«Чего не превозмогли вы, дунайские воины, одушевленные послушанием и всесильною любовью к всемилостивейшему монарху? 60 тысяч надменных турецких войск под предводительством верховного визиря мечтают перенесть владычество свое в места, вашим мужеством и кровью приобретенные; но 12 тысяч из среды вашей смиряют их кичливость и обращают в бег. Сей удар блистательного оружия поразил силы многочисленных полчищ турецких, собранных из всех концов Оттоманской империи, до такой степени, что 28 августа в войне наступательной с силами превосходными не имел неприятель довольной твердости сделать какое-либо покушение на нас, спокойно расположенных по Дунаю; но и тут готовили вы ему новый удар. Кто не участвовал, тот с восторгом видел блистательный переход на правый берег Дуная, взятие и истребление императорского лагеря, трофей, пленных и необыкновенную добычу, храбрыми приобретенную. Наконец, взятие Туртукая, падение Силистрии со всею артиллериею поразили дух неприятельский до того, что оную, составленную некогда из отличнейших арнаутских войск и цареградских янычар, на сей стороне находившуюся стесненную армию, с предводителем ея, трехбунчужным пашою визирем Чапан-оглу, многими другими, с татарскими султанами, 56 пушками, храбростями и бедствиями утомленную, повергли вы к высочайшим стопам его императорского величества...

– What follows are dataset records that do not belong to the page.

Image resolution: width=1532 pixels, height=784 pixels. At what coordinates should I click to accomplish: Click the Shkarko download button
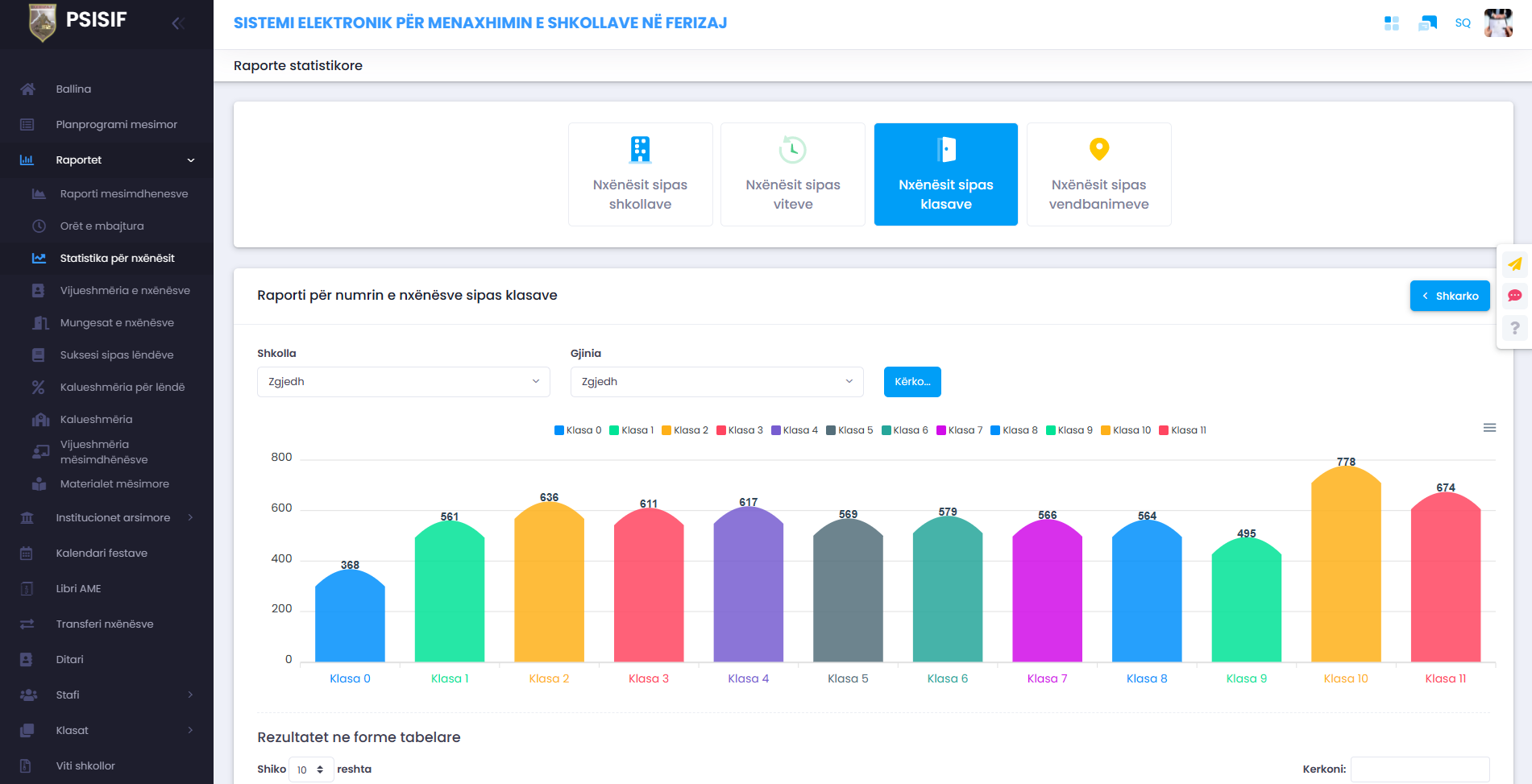(1449, 296)
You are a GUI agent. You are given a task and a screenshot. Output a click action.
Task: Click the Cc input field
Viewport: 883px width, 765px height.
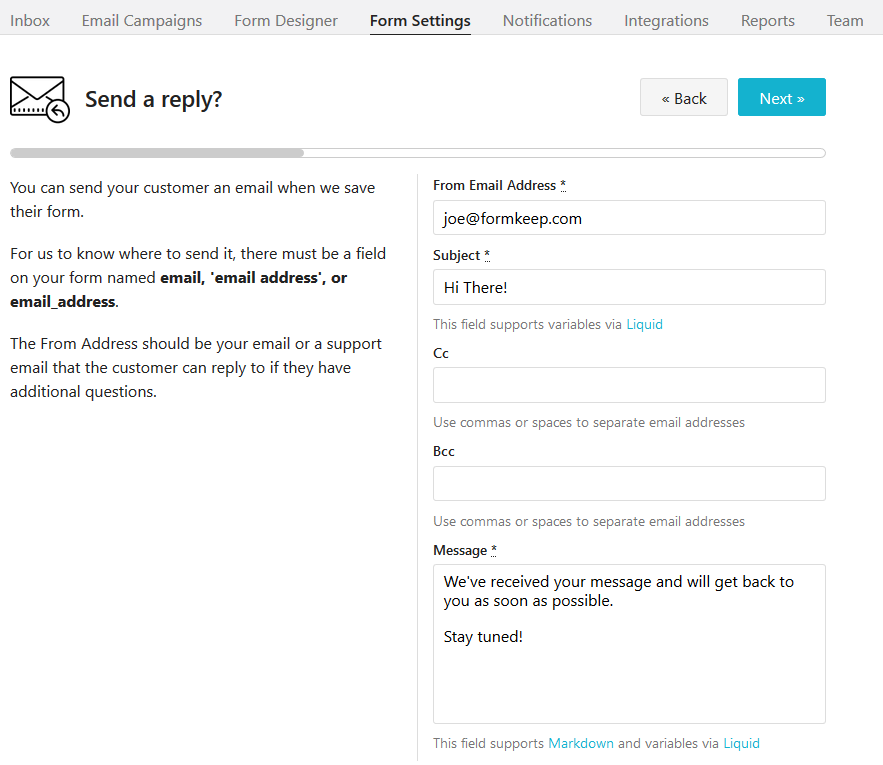pos(629,385)
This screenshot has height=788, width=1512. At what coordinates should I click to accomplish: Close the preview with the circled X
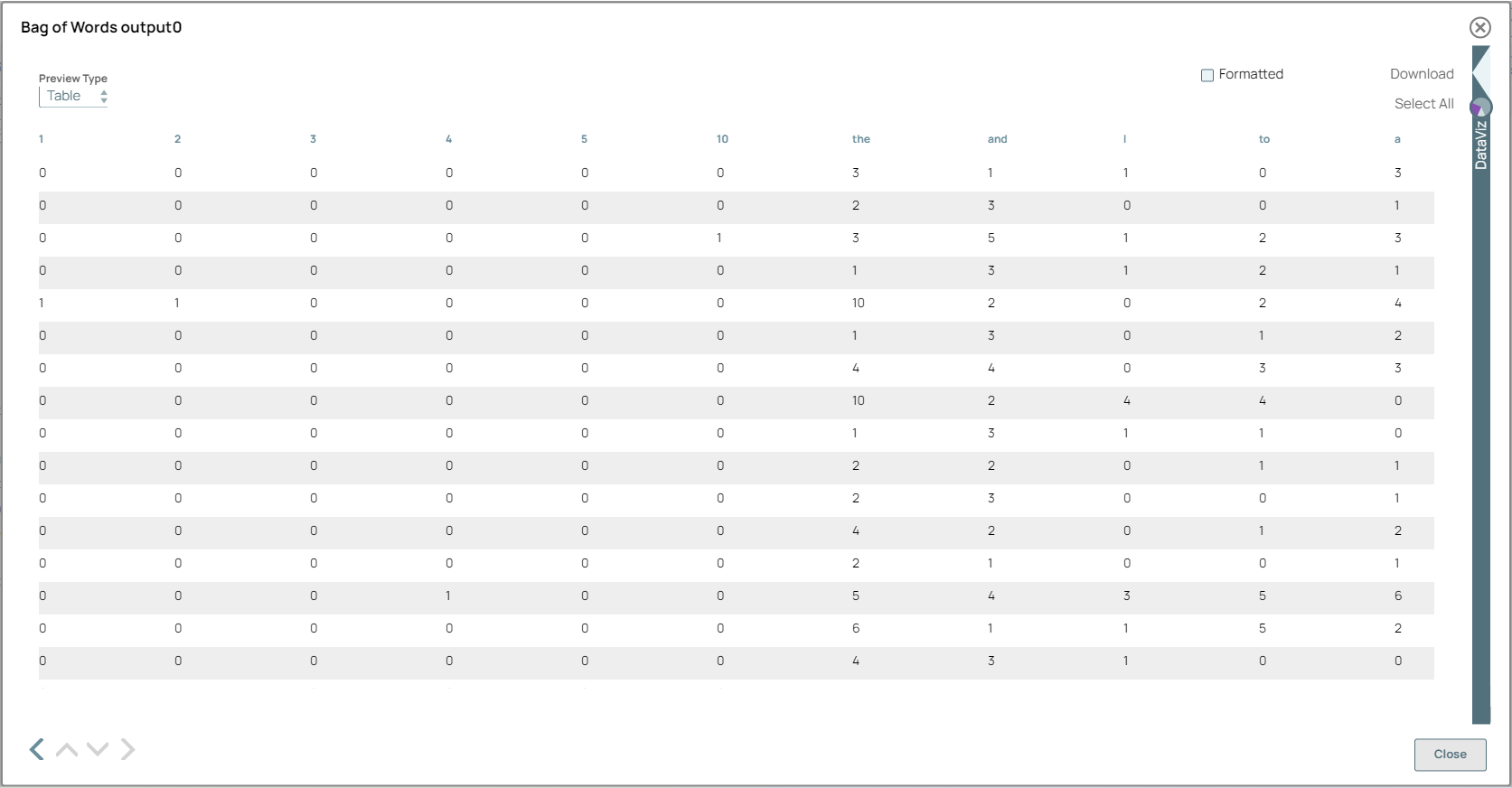tap(1479, 28)
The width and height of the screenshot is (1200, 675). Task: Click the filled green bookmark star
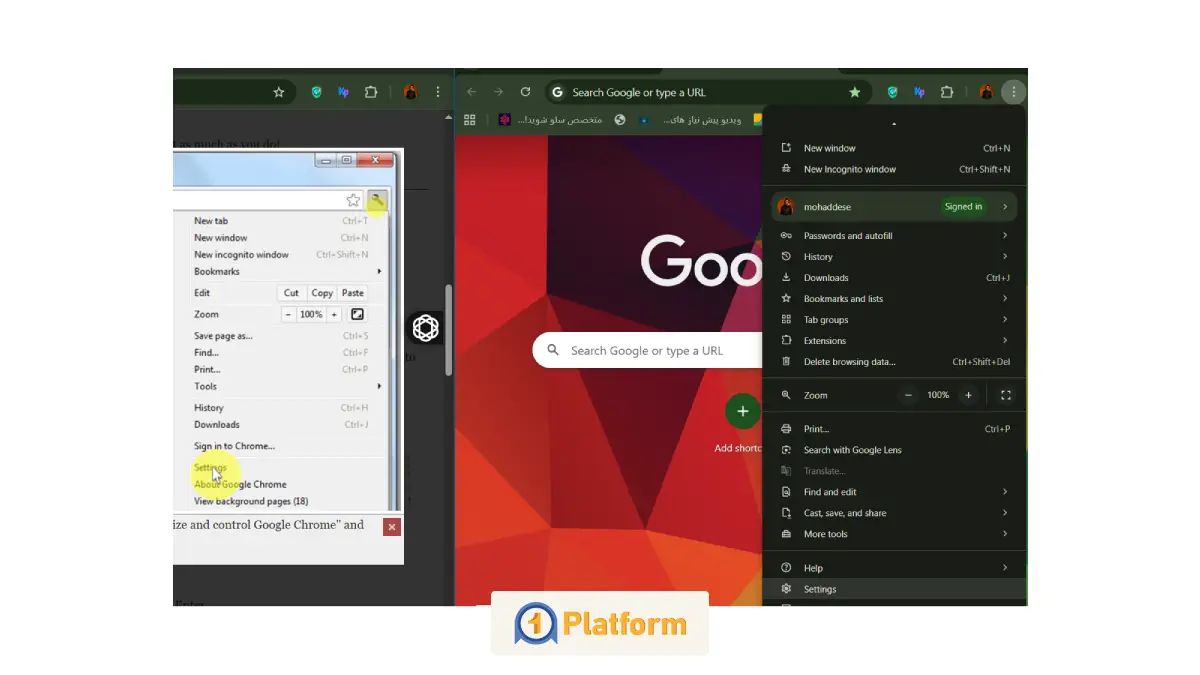coord(854,92)
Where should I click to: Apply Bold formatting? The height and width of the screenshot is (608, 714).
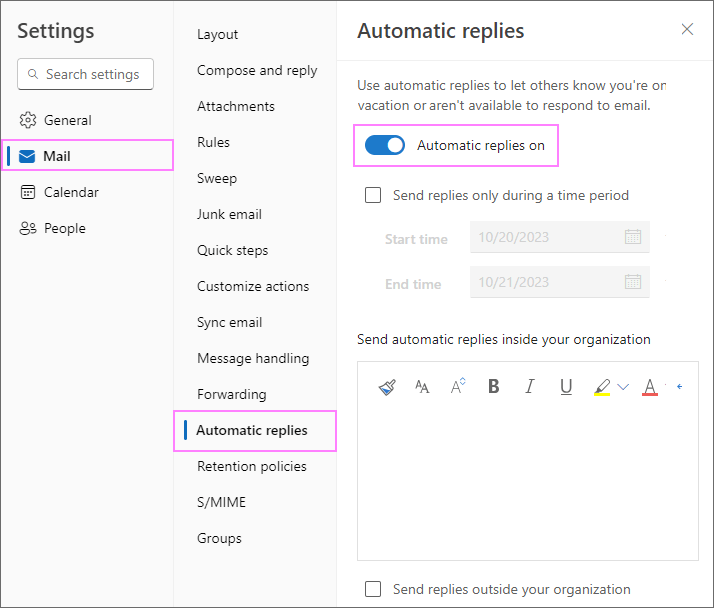click(493, 387)
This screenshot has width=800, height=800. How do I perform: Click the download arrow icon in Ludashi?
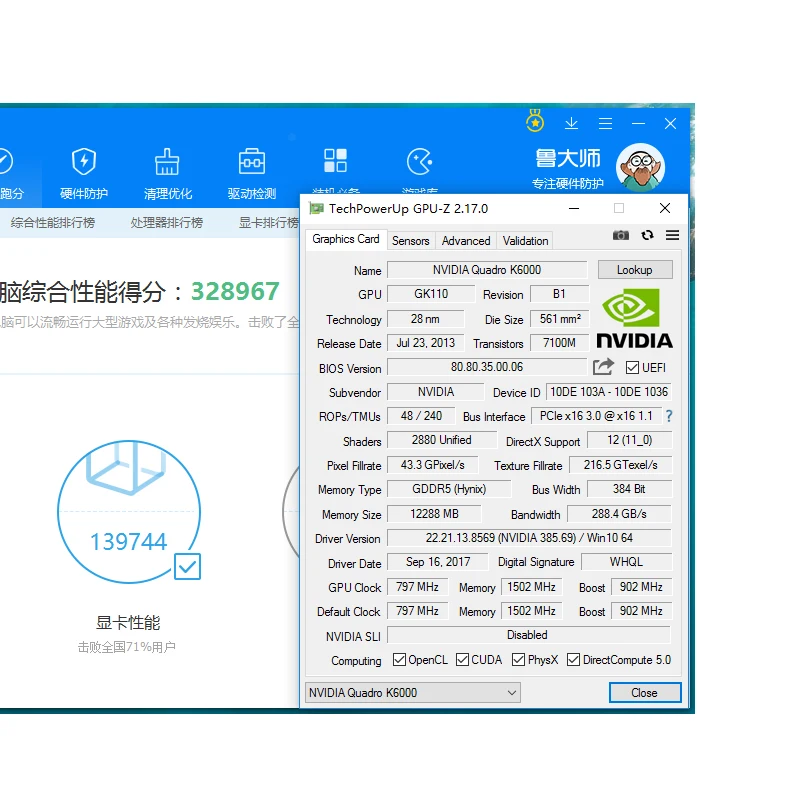tap(571, 123)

Расставаясь с здешнею армиею, справедливым долгом считаю главнейшую признательность засвидетельствовать г. г. корпусным начальникам, их же усердием, искусством и храбростию достигает воинство желаемой цели. Дружба их ко мне, иногда услаждая горькие минуты, нераздельные с трудами и беспокойством воинской осторожности в продолжение дней на биваках, способствовала к тем событиям, которые время оправдало.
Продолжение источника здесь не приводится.